* _REQUIRED WORK_
Reproduce the lines between the one holding "What do you see at coordinates (587, 899)" and the one holding "center [587, 899].", inclusive, omitting the pictures.

* _EXTRACTED INFORMATION_

###

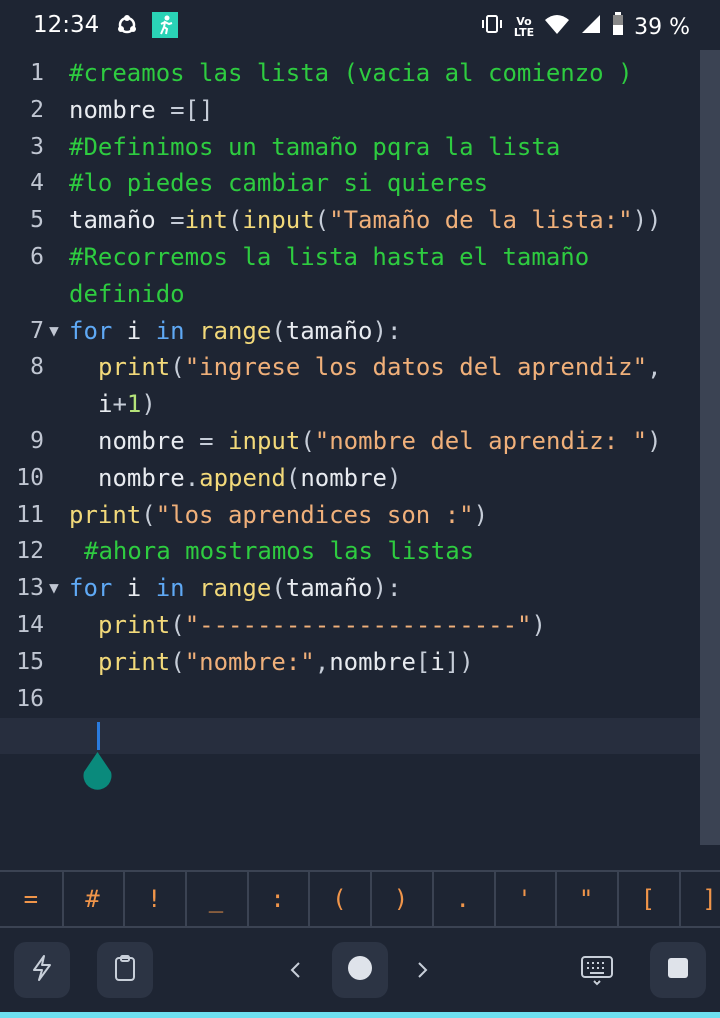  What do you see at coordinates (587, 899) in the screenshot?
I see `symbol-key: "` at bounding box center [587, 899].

###

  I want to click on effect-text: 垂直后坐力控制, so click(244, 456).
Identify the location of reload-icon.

###

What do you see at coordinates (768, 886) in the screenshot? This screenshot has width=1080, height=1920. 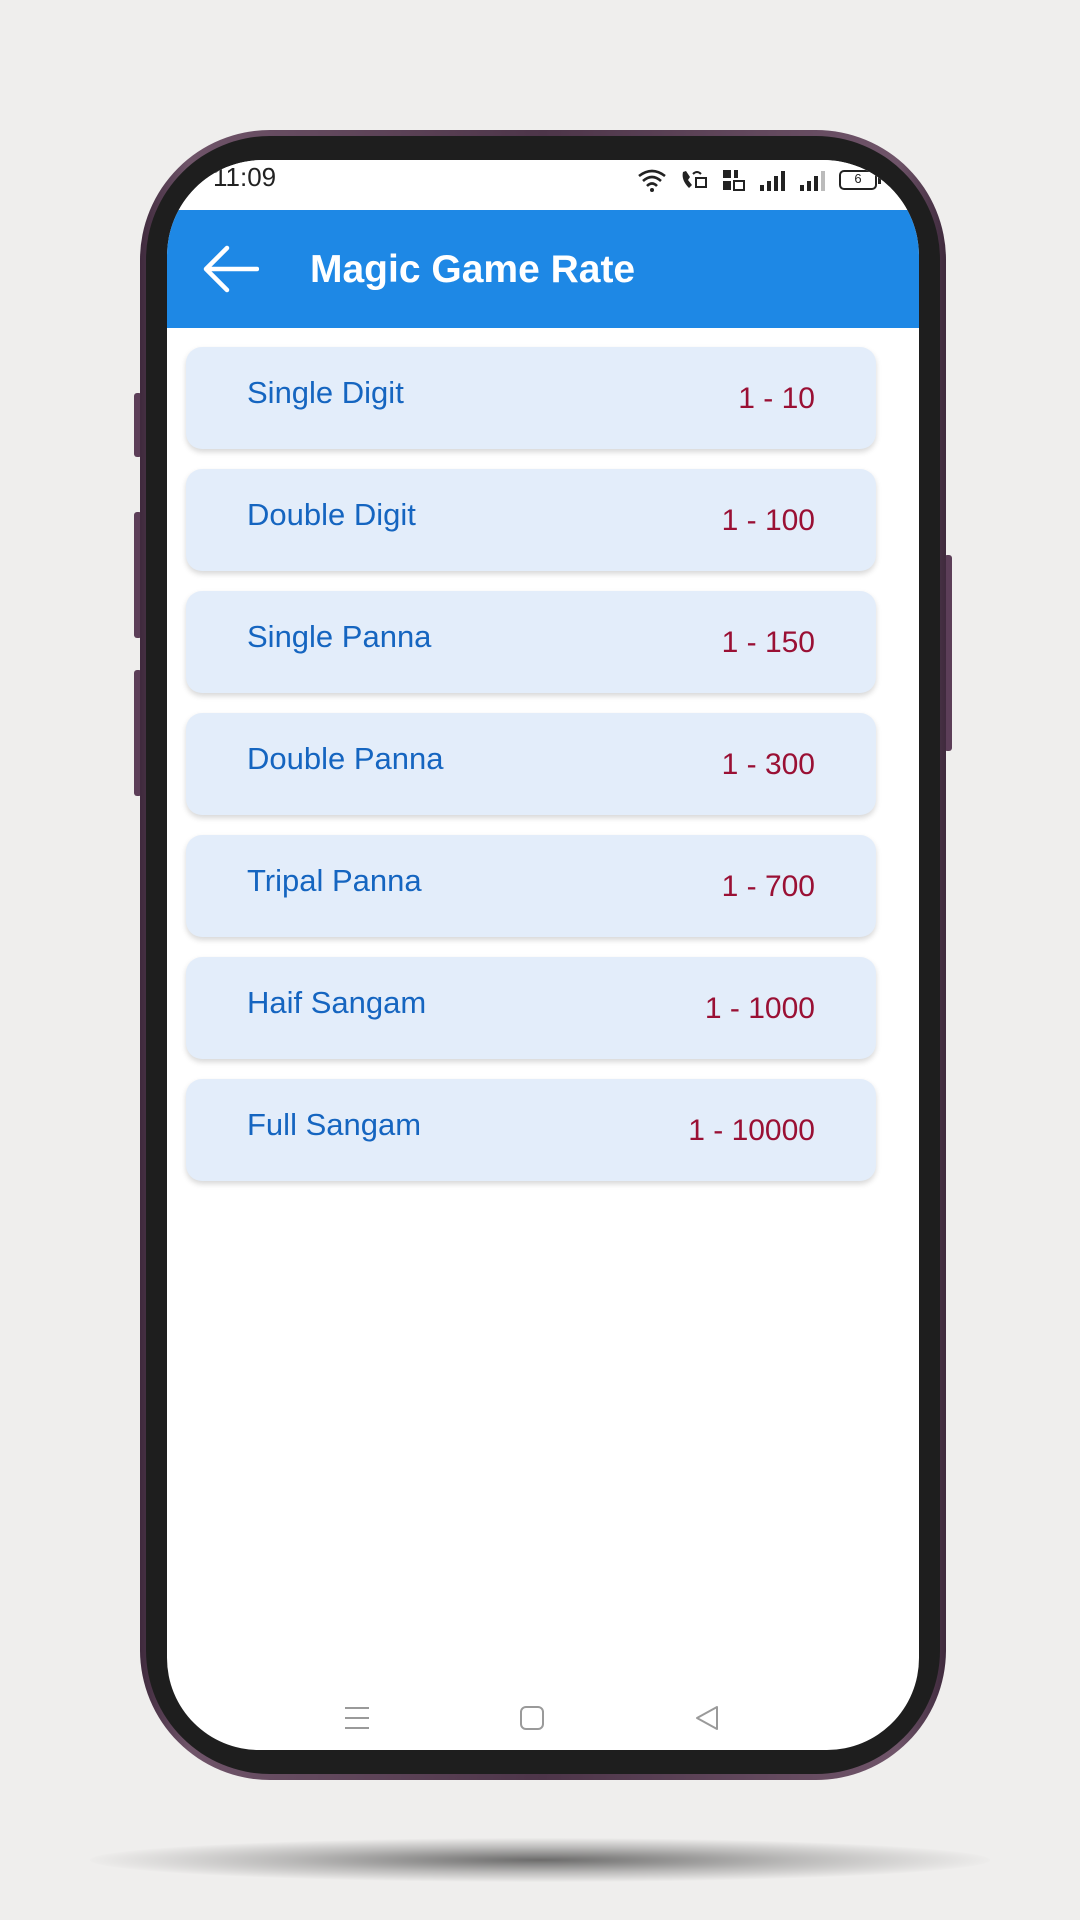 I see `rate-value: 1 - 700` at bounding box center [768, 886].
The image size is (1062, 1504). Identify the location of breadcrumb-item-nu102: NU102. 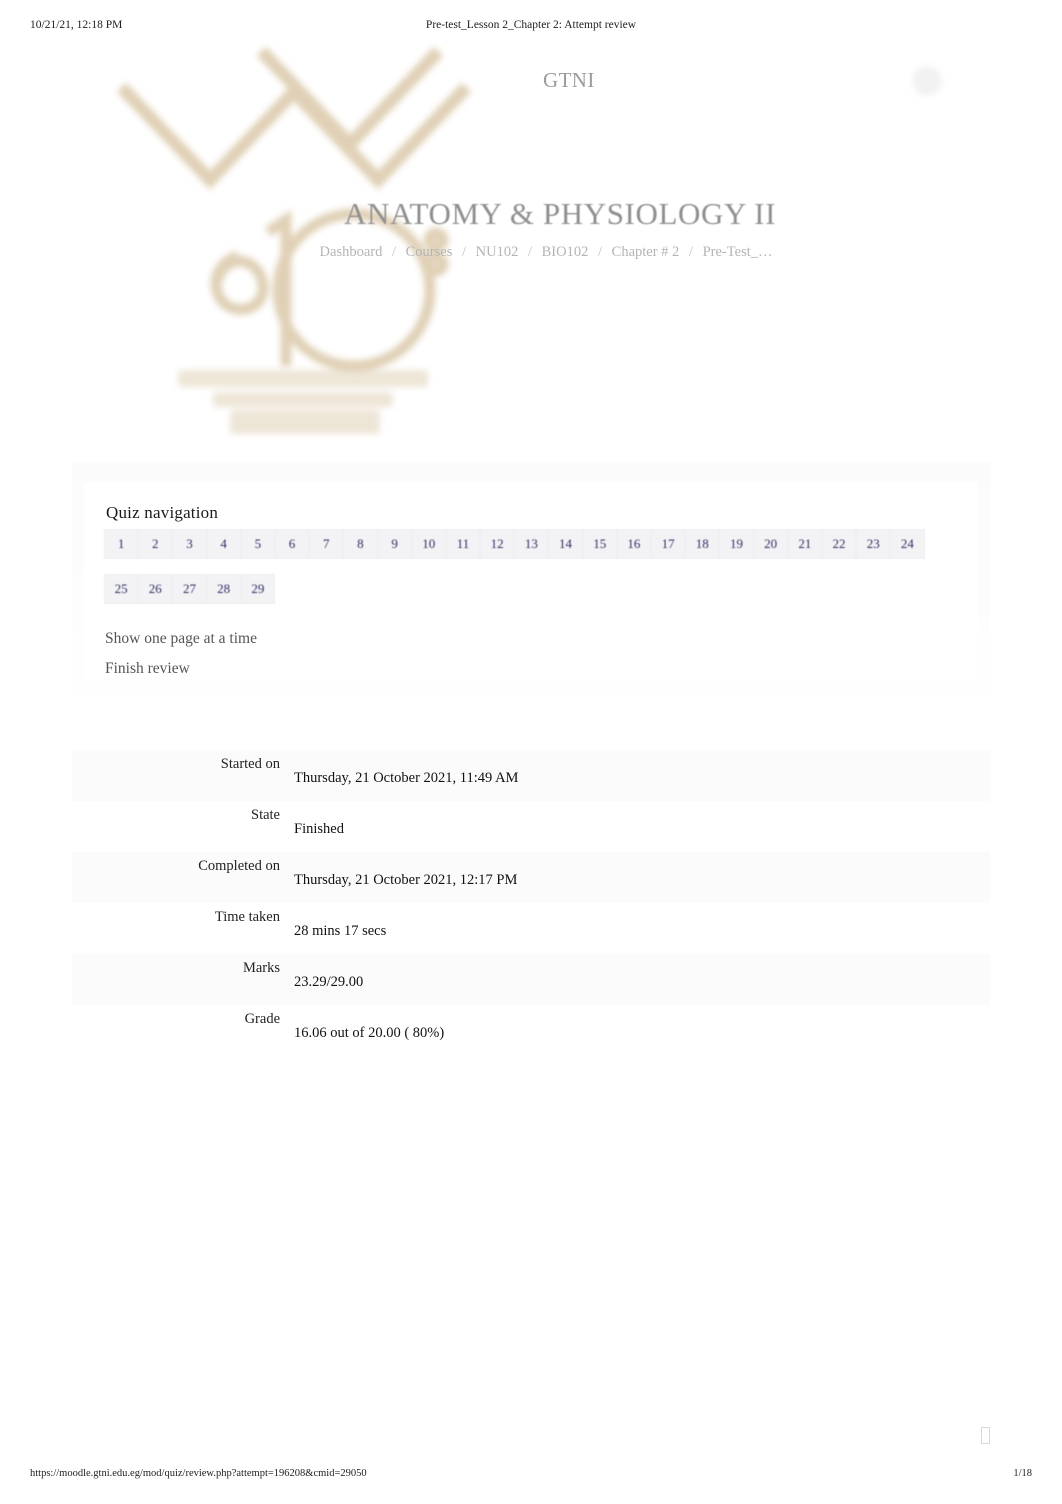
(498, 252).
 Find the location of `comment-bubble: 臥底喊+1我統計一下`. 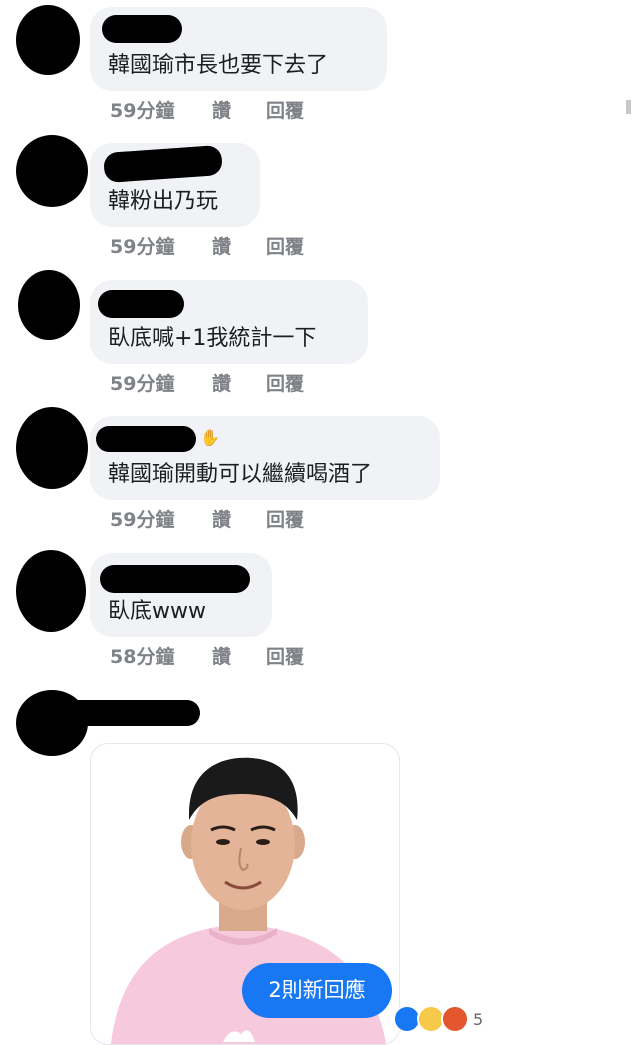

###

* _FINISHED TASK_
  What do you see at coordinates (587, 899) in the screenshot?
I see `symbol-key: "` at bounding box center [587, 899].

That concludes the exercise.